Do you feel you live in a sustainable way? Eighty percent of U of G students say they do, but director of sustainability Maurice Nelischer wants people to think more deeply about the question. Too many people think that recycling is all that’s needed. “Sustainability is about more than just recycling,” he says. “Recycling is really the low-hanging fruit. I want to get people thinking about doing more than they are doing now.”

Knowing that music provides a powerful connection, Nelischer started a contest in which students were required to rewrite the lyrics for “Are You Sure?” by the Staple Singers. Participants were expected to keep the chorus (which repeats the words “are you sure?”) but highlight sustainability issues in their rewritten verses. Nelischer explains that the “are you sure?” phrase is intended to get people questioning the sustainability of the way they live.

More sustainability questions will be discussed across campus during Sustainability Week from March 26 to 31. See http://www.guelphsustainabilityweek.com/ for details of the planned events.

While Nelishcher received many entries of written lyrics, fourth-year landscape architecture student Sarah Brown won the contest by going not one but several steps further. She not only wrote lyrics; she wrote new music for the song. “The original was a reggae style, and that’s not how I sing,” she explains. She also took photos and video clips to make a video for her entry.

“I must have done 200 takes of me singing the song to get it right,” Brown says. She used a program called Garage Band that allowed her to record separate tracks of her singing, playing the guitar and doing background vocals, and then combining them in the video. Photos and video clips were filmed around Hamilton and Ancaster (her home town).

Nelischer was impressed. “I think the amount of work she put in really shows her commitment to the issues,” he says. Brown was awarded a cash prize.

Brown says she wasn’t really thinking about winning as she worked on her video: “It was so much fun – I thought it was a great opportunity to be creative and get a message across. I did a lot of research as I put this together.”

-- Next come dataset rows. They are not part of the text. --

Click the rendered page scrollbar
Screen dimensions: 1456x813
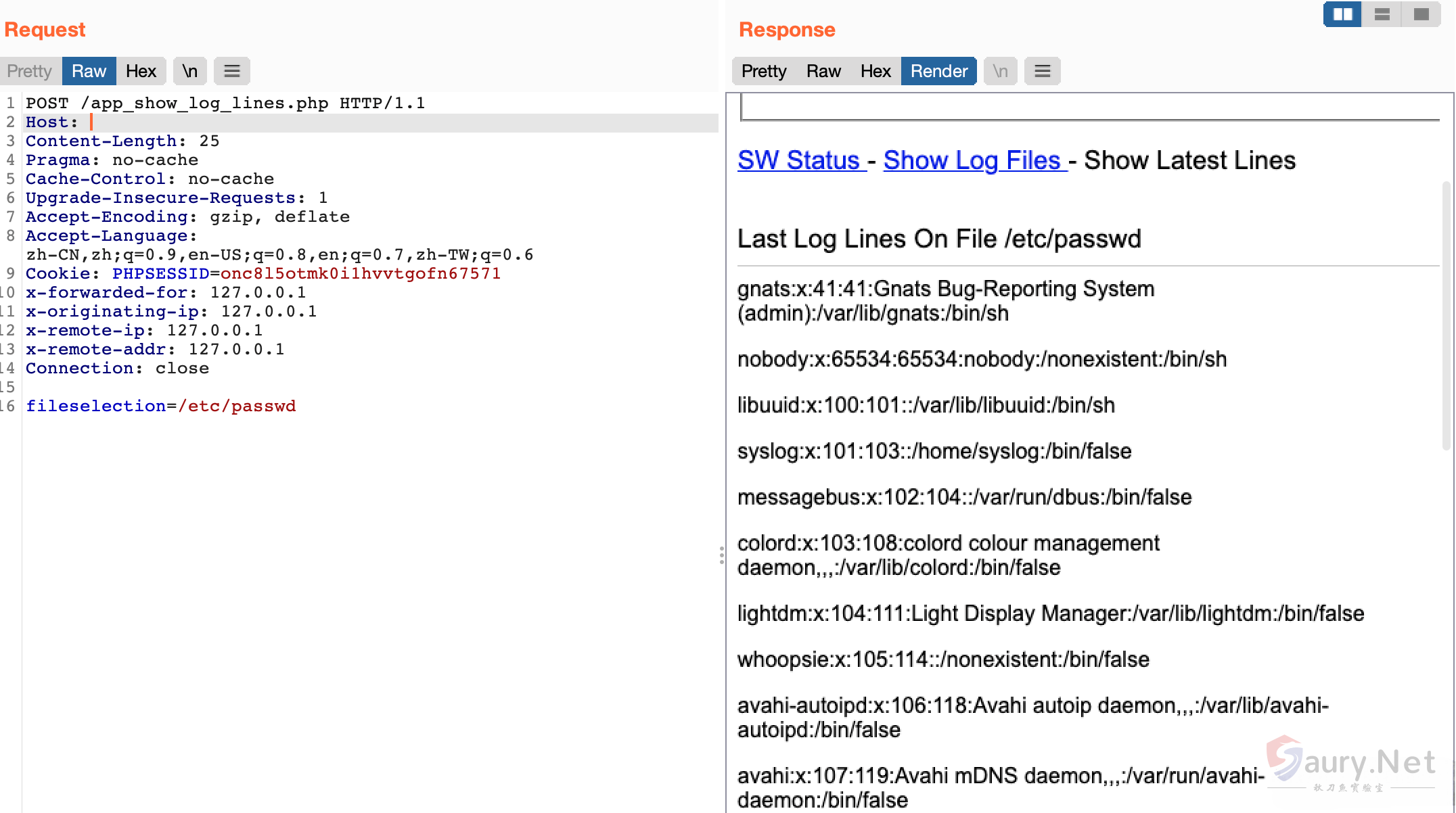click(1447, 315)
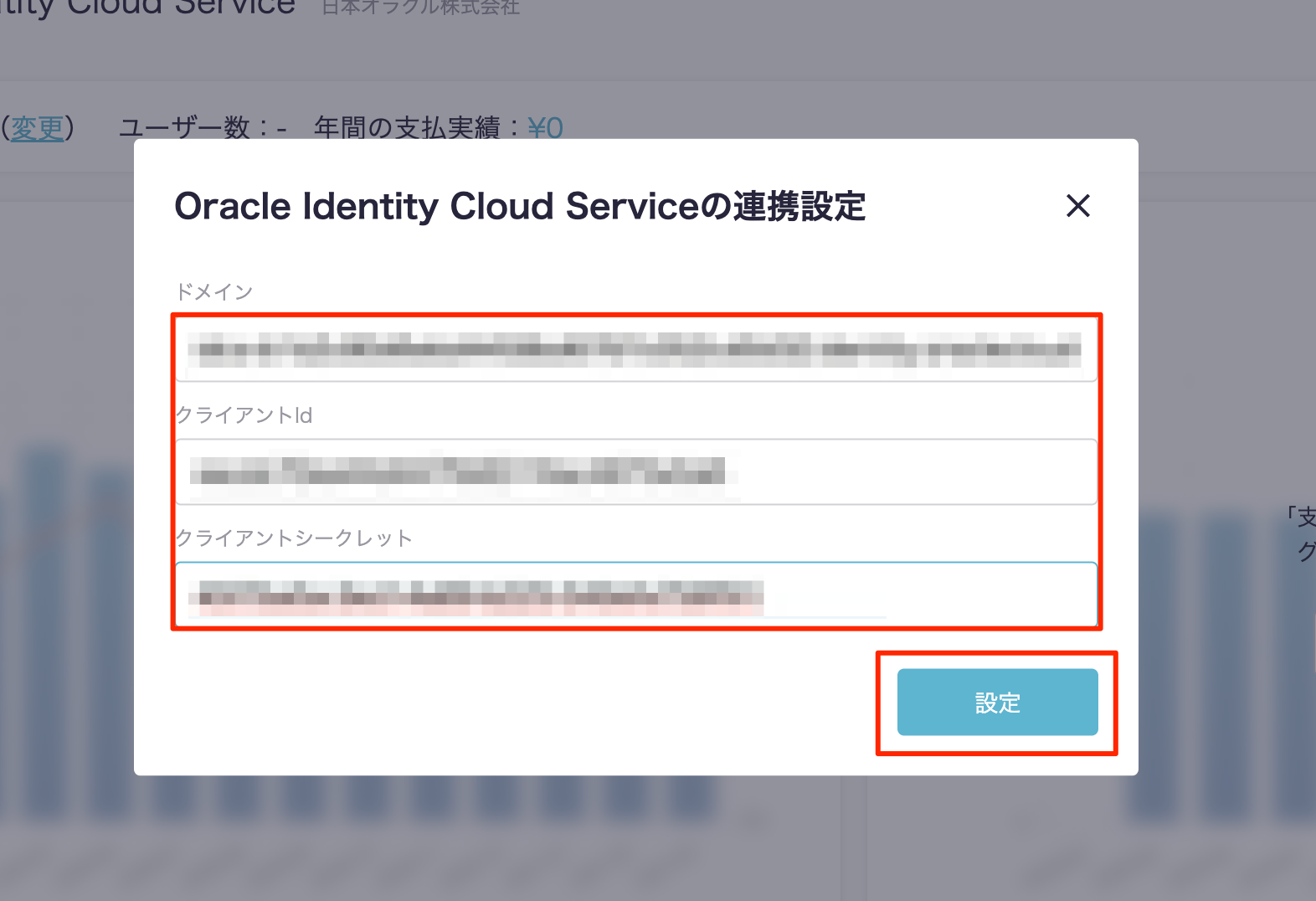Screen dimensions: 1316x901
Task: Click the ドメイン input field
Action: 636,350
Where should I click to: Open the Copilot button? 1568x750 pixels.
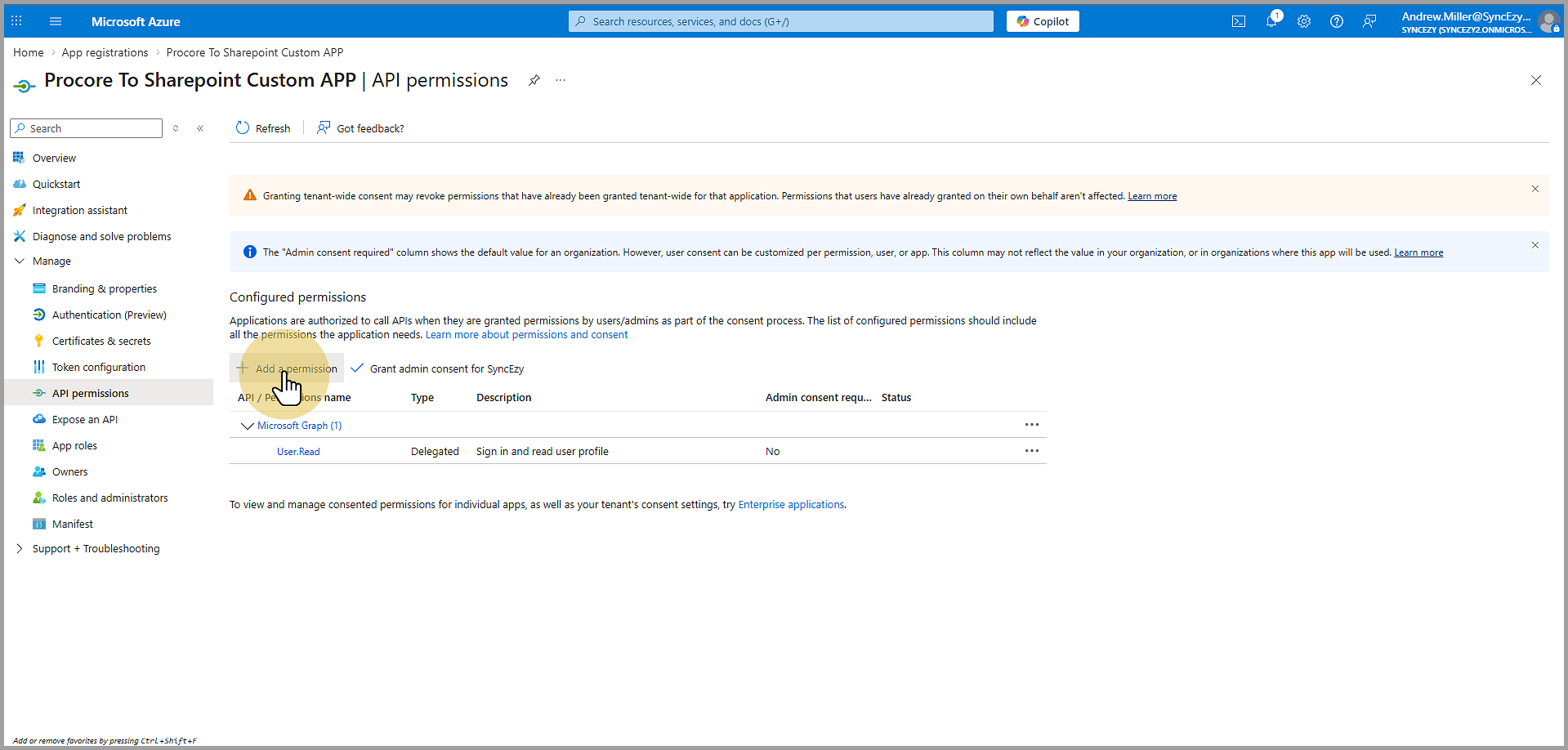click(1043, 21)
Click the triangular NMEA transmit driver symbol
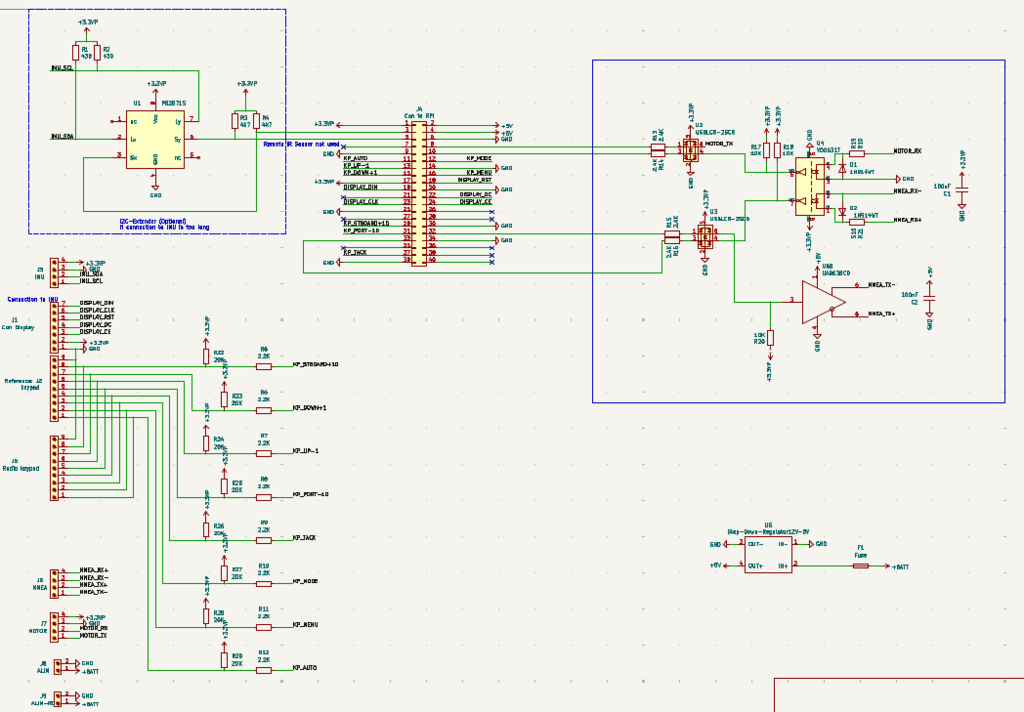Image resolution: width=1024 pixels, height=712 pixels. [x=822, y=300]
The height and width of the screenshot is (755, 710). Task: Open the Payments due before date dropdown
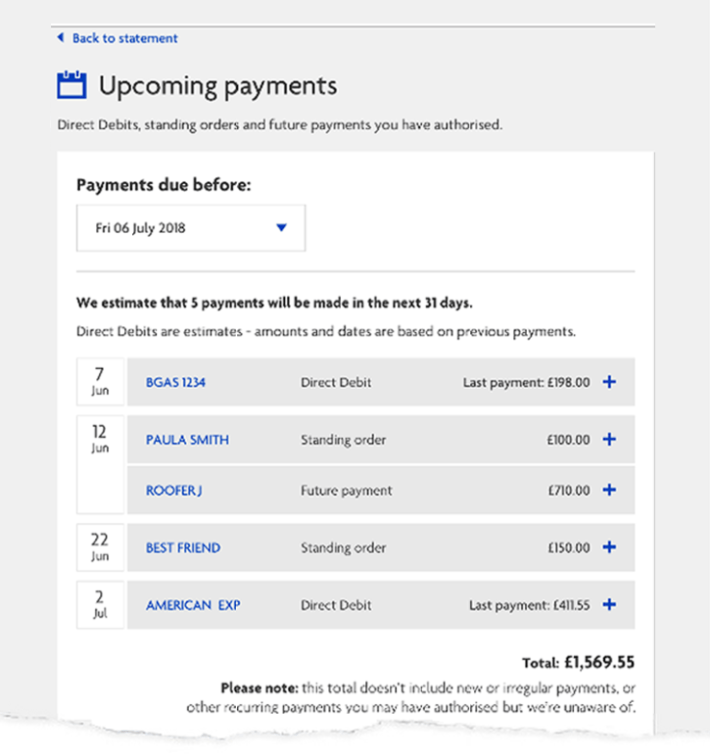coord(191,228)
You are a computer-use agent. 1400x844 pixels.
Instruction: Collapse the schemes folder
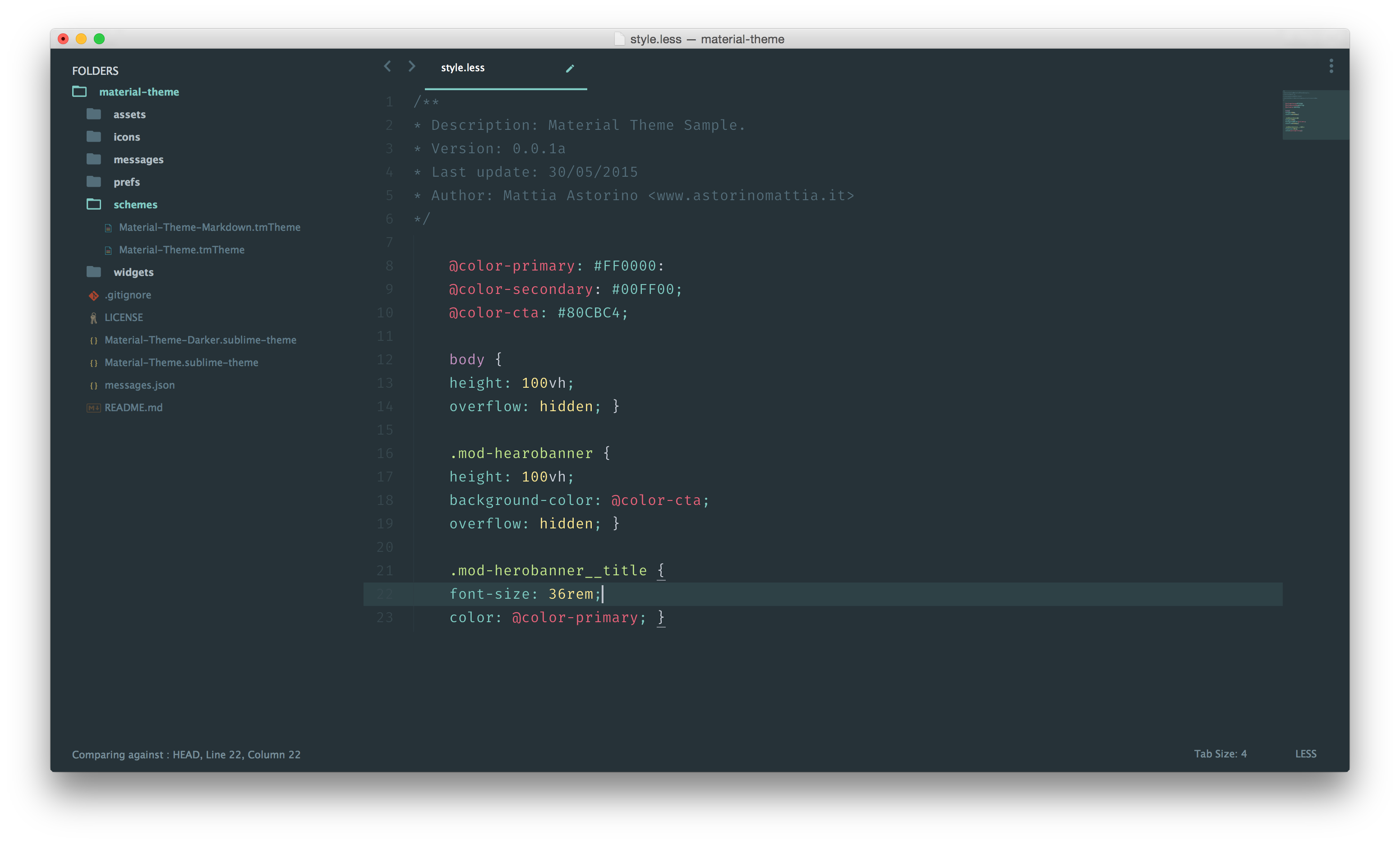135,205
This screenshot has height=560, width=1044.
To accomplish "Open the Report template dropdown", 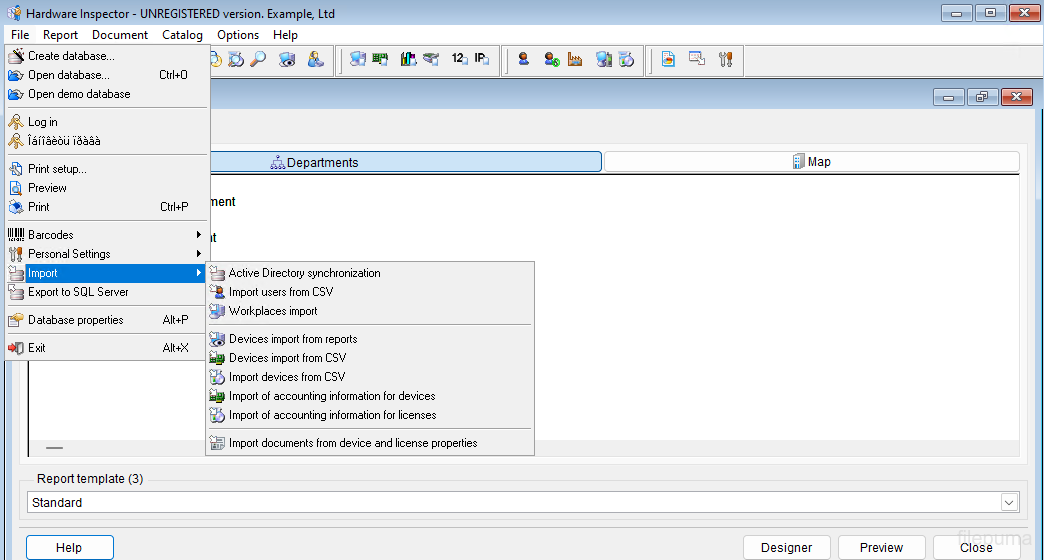I will 1008,502.
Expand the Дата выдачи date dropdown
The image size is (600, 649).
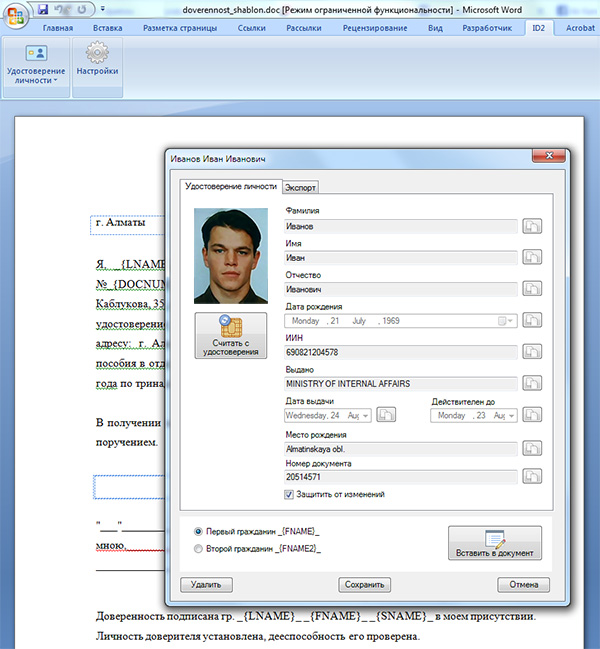pyautogui.click(x=365, y=415)
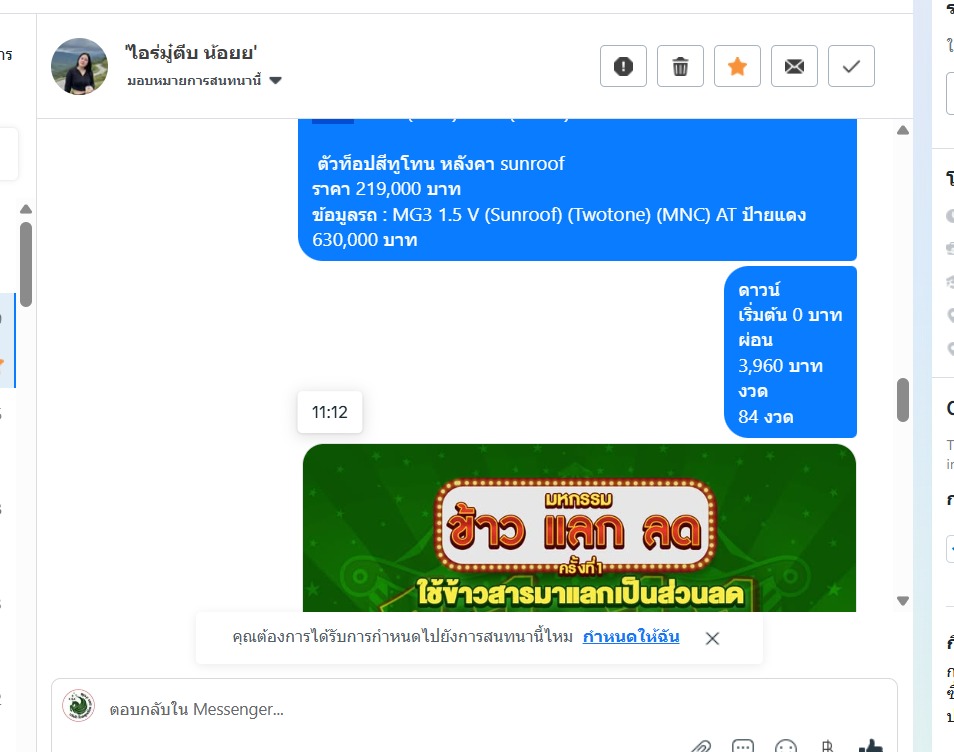This screenshot has width=954, height=752.
Task: Dismiss the assignment prompt banner
Action: pyautogui.click(x=712, y=638)
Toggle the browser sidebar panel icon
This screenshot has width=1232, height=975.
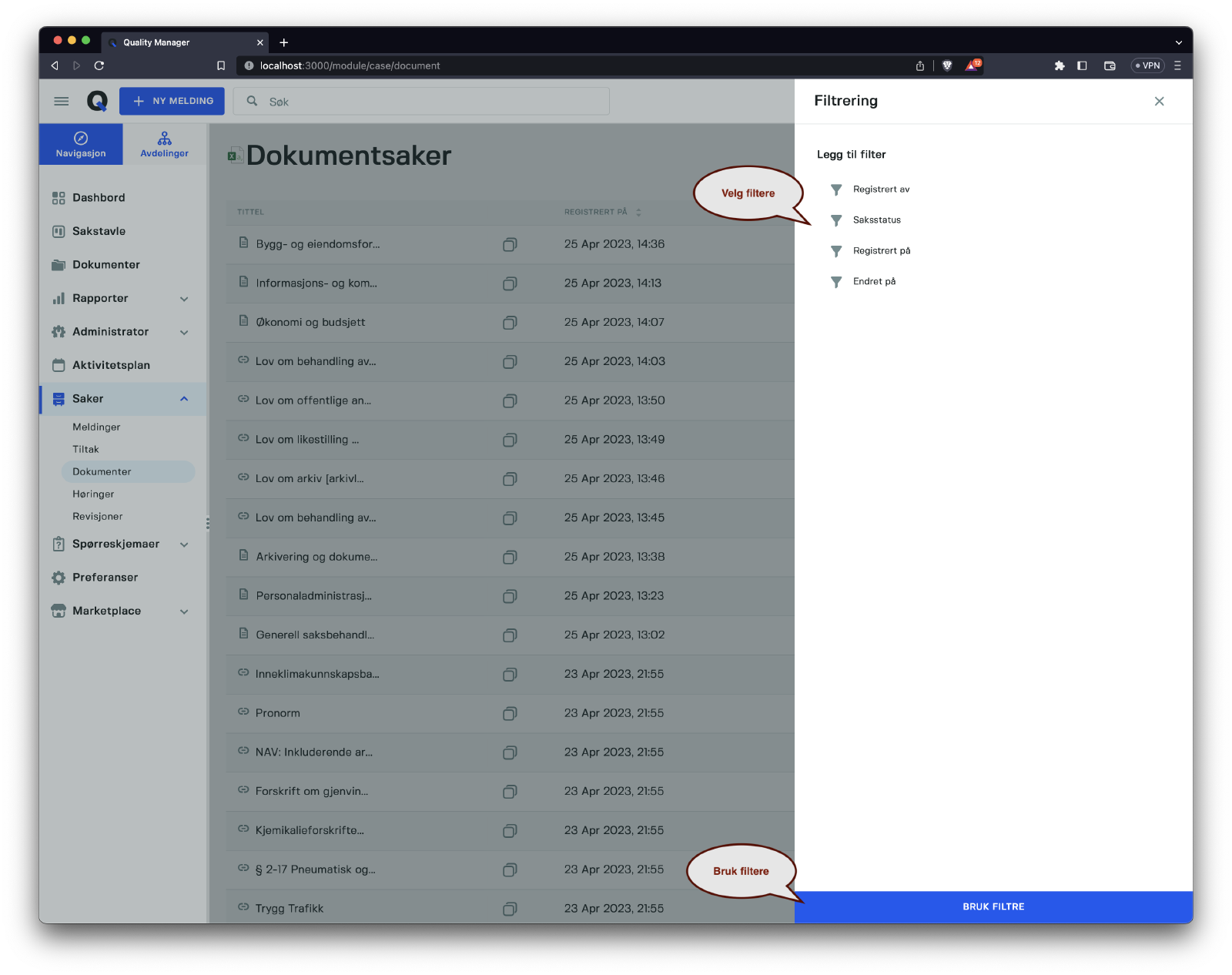(1082, 65)
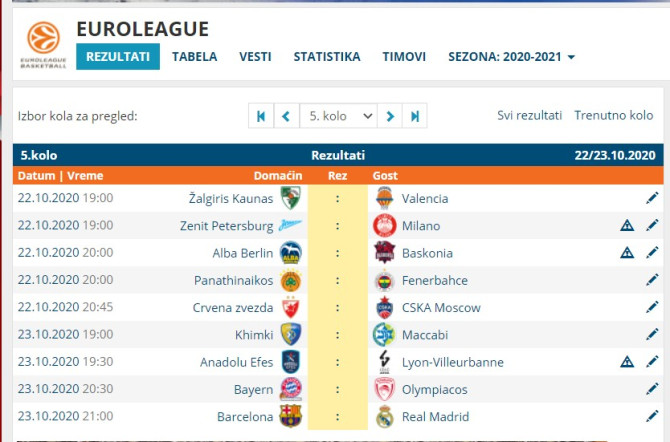This screenshot has width=670, height=442.
Task: Open the Statistika tab
Action: 327,57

She adds that sustainability concepts are an integral part of her studies and work. “Since beginning my studies here, my view of the world has changed. Now I see that it’s about thinking of others and balancing our present needs with the needs of people in the future. Everything we do has consequences, and we need to think of that before we start altering the world around us.”

For Brown, it was a job at a golf course three years ago that heightened her concerns. “I was shocked when I saw the amount of water and pesticides that were used,” she says. She adds that even the smooth, green lawn most house owners aspire to is not sustainable. “It may look perfect, but it’s not good for the environment. I used to design a lot of landscapes that involved lawns, but now my approach is different.”

Looking at Brown’s video and the lyrics submitted by others, Nelischer feels the contest accomplished what he’d hoped. “I wanted to get people excited and committed.” His next plan – he expects it to come to fruition in the fall – is to have a cartoon contest where students can use the free Xtranormal website to create short cartoon videos with a sustainability message.

One of the points he wants to make – and the subject of a recent TED Talk he gave – is that the things that actually make us happy are very compatible with sustainability, according to researchers. The four components of happiness Nelischer mentions are “fewer things, more experiences,” health, social connections and giving to others.

Nelischer also stresses that the message of sustainability is important for all parts of the University community. “I had someone say ‘Oh, I’m in fine arts, that’s nothing to do with us,’” he recalls.

That way of thinking concerns him. “I want thinking about sustainability to be a normal part of life,” Nelischer says. “I think too often people see it as something the scientists are going to take care of, but if we are looking for real change, we all have to be involved.”